Остановившись у крыльца сего достойного строения, Павел Иванович, отдавши Селифану какие надобно приказания, проследовал в сени, столкнувшись в дверях у самого входу нос к носу со станционным смотрителем – обладателем настолько пакостной физиогномии, что глянувши на него Чичиков испытал даже некую досаду, пришедшую от одной только мысли о том – каково, однако же, жить на белом свете таковою образиною. Выцветший и потёртый мундиришко смотрителя кое—где уж пошёл швами, потому как шит был видно в годы далеко отступившей юности своего обладателя, как надо думать глядевшего тогда не столь обрюзгшим и раздавшимся вширь. Обшлага на рукавах сего мундира висели совершеннейшею бахромою, а сквозь с трудом сошедшиеся на смотрительском брюшке борты, бесстыдно светило исподнее. В довершение картины щека у смотрителя, видать по причине больного зуба, подвязана была красным клетчатым платком, в волосах, по которым скучало мыло с гребёнкою, запутались куриные пёрышки, верно набившиеся туда из худой подушки, и летал вкруг всей его фигуры, обвивая ея точно невидимым облаком, аромат лука, мешавшийся с водочным перегаром.

— Лошадей нет, и не ждите! — бросил смотритель, не удосуживая себя никаким иным приветственным возгласом.

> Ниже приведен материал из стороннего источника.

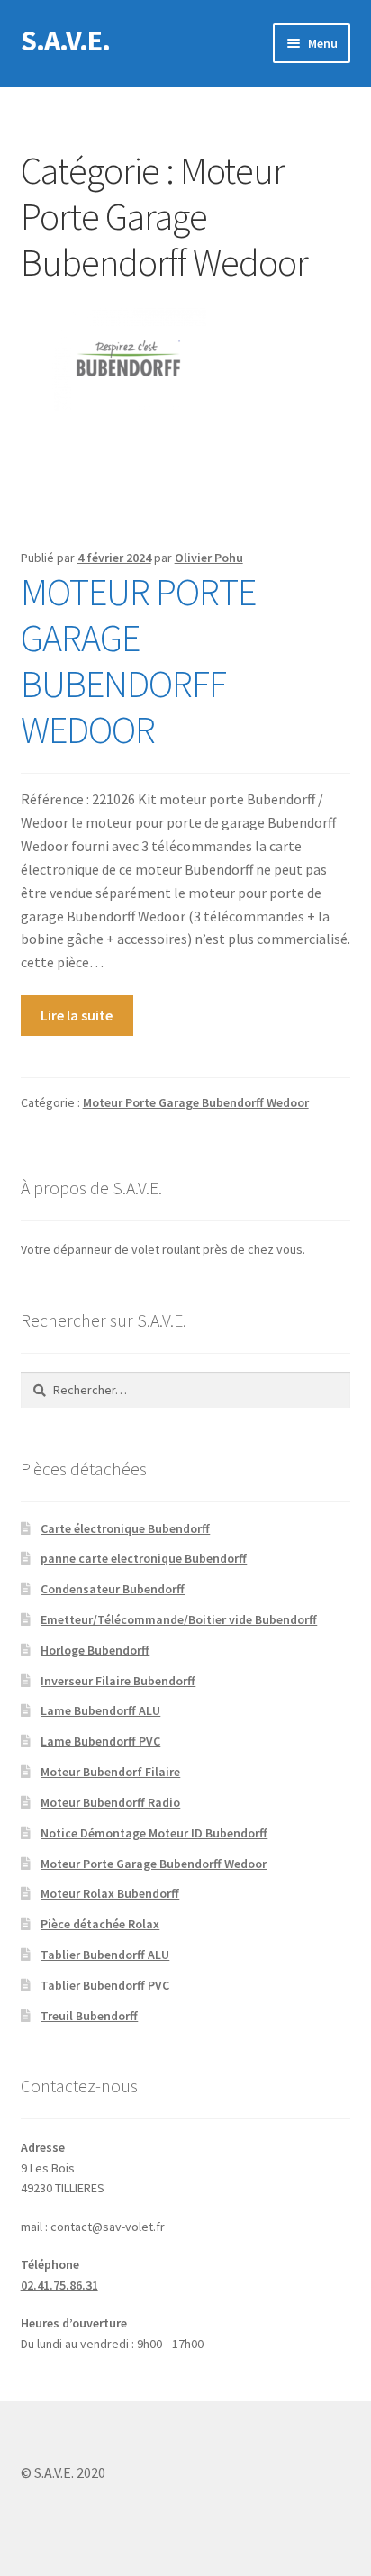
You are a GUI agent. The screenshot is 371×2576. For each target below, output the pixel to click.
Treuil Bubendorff (89, 2016)
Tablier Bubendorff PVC (105, 1985)
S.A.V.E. (65, 41)
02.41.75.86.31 (59, 2285)
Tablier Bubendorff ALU (105, 1954)
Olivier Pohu (209, 557)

Видно было, что фраза сия выскакивала из него при встрече со всяким вновь прибывшим, поэтому Чичиков лишь усмехнулся в ответ, как хорошо знающий ухватки подобных смотрителю субъектов. Они будут божиться и клясться в том, что лошадей нет, что все они в разгоне, либо в болячке, что чума у них, ящур, либо моровая язва, но дашь целковый, как лошади тут же сыщутся – не пройдёт и минуты. Посему—то Павел Иванович молча кивнувши в ответ на сию ламентацию, проследовал в общую залу.

— Лошадей нет, и не ждите! — со слабеющею надеждою в голосе крикнул ему во след смотритель.

— Нет и не надобно! Я на своих, — отвечал Чичиков не обернувшись, на что смотритель горько вздохнувши и понимая, что уплыл целковый, побежал во двор по каким—то своим смотрительским делам.

Пройдя в общую залу, крашенную зелёною всегдашнею краскою, затёртой до лоска спинами множества проезжающих, что сиживали не раз по стоявшим вдоль стен деревянным скамьям, Чичиков тоже присел на струганное, потемневшее от времени сидение и огляделся по сторонам. Признаться он не любил почтовых станций, отдавая предпочтение, впрочем, как и многие, постоялым дворам да гостиницам, где по крайней мере возможно выспаться в отдельном нумере, пускай и на соломенном, но матраце, что служит, как правило, прибежищем для многочисленных клопов и блох, от которых, как ни старайся, не убережёшься, так же, как и от судьбы. На почтовых же станциях изо всех перечисленных удобств наличествуют разве что клопы с блохами, да те самые деревянные скамьи, по которым и спят временные постояльцы сих, безусловно наиполезнейших заведений, застигнутые ночною порою, либо же непогодою.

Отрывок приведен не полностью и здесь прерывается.